Start of Reading passage
Thursday, August 14th, 2014

By John Crowder

A review of emails obtained through a California Public Records Act request reveals that the Contra Costa County Office of Education (CCCOE) considered the issue of a possible conflict of interest for board member Richard Asadoorian in the Dozier-Libbey Medical High School (DLMHS) conversion charter school petition appeal. Asadoorian is married to Antioch Unified School District (AUSD) Board Member Barbara Cowan, who voted against the DLMHS conversion petition. There had been some discussion that he should recuse himself from the appeal process.

Emails reveal that county staff were considering how to advise Asadoorian on this matter by mid-April. In an April 11 email from CCCOE Controller Jane Shamieh to Associate Superintendent Bill Clark, she relates a discussion she had with attorney Adam Ferber, from whom she had been seeking advice on the charter question. She says, “He (Ferber) asked if the board member (Asadoorian) with the conflict is going to recuse himself.” She continues, “When I told him I wasn’t sure he said that he absolutely should.” She goes on to say that this opinion is based on community property law, and that his wife has a financial interest because she is paid by Antioch.”

According to Asadoorian, he was approached by county staff with a recommendation that he recuse himself. “Staff presented cases based on common law. My own attorney looked at it, and (rejected their analysis). My own legal counsel saw no case study substantiating the idea that I should recuse myself, and I know other spouses have been in similar situations.”

Indeed, conflicts of interest are extremely common, in government and otherwise. The existence of a conflict of interest is not, in and of itself, an indication of unethical behavior or wrongdoing. Conflicts can exist whenever a situation occurs in which a person has more than one interest at stake in a decision. Concern arises when the possibility exists that a secondary interest might overshadow a primary interest. In this case, the questions raised were twofold. One was whether or not Asadoorian would be able to vote differently than his wife simply because of their relationship. The second, and the one being addressed by the CCCOE, was whether the stipend she received as an AUSD board member might influence his vote.

With respect to laws concerning conflict of interest, the husband/wife relationship is not even a consideration. Examples abound of relatives holding government offices (even the same offices held by Asadoorian and Cowan, as Walter and Cynthia Ruehlig were similarly situated in the not-so-distant past) and, while there exists the possibility of someone wanting to do a favor for a relative, conflict of interest laws do not generally focus on this relationship because it is so difficult to quantify the effect. Therefore, such laws focus on financial interest, because they are easier to quantify and are more objective.

In this case, Cowan is not employed by AUSD, but she does receive a stipend of $400 per month for her service on the board, along with another, smaller payment she receives in lieu of insurance offered to board members. It was argued that Asadoorian has a financial interest because of community property laws.
End of Reading passage
Start of Raw data
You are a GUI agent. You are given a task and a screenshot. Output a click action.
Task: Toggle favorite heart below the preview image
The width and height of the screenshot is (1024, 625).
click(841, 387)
End of Raw data
**Exercises to complete:**
1. In the article about Asadoorian's possible conflict of interest, retype the passage starting at "With respect to" and ending at "are more objective.".
2. According to the article about Asadoorian's possible conflict of interest, how much is the monthly stipend Cowan receives for her service on the AUSD board?
3. Could you condense the paragraph of the article about Asadoorian's possible conflict of interest that begins "Indeed, conflicts of interest are extremely common" while keeping its main facts?

**Solved problems:**
1.
With respect to laws concerning conflict of interest, the husband/wife relationship is not even a consideration. Examples abound of relatives holding government offices (even the same offices held by Asadoorian and Cowan, as Walter and Cynthia Ruehlig were similarly situated in the not-so-distant past) and, while there exists the possibility of someone wanting to do a favor for a relative, conflict of interest laws do not generally focus on this relationship because it is so difficult to quantify the effect. Therefore, such laws focus on financial interest, because they are easier to quantify and are more objective.

2. $400 per month.

3. Conflicts of interest are very common and do not by themselves indicate wrongdoing. They exist when a person has more than one interest at stake in a decision. Concern arises when a secondary interest might overshadow a primary one. Two questions were raised here: whether Asadoorian could vote differently from his wife given their relationship, and whether her AUSD board stipend might influence his vote. The CCCOE addressed the second question.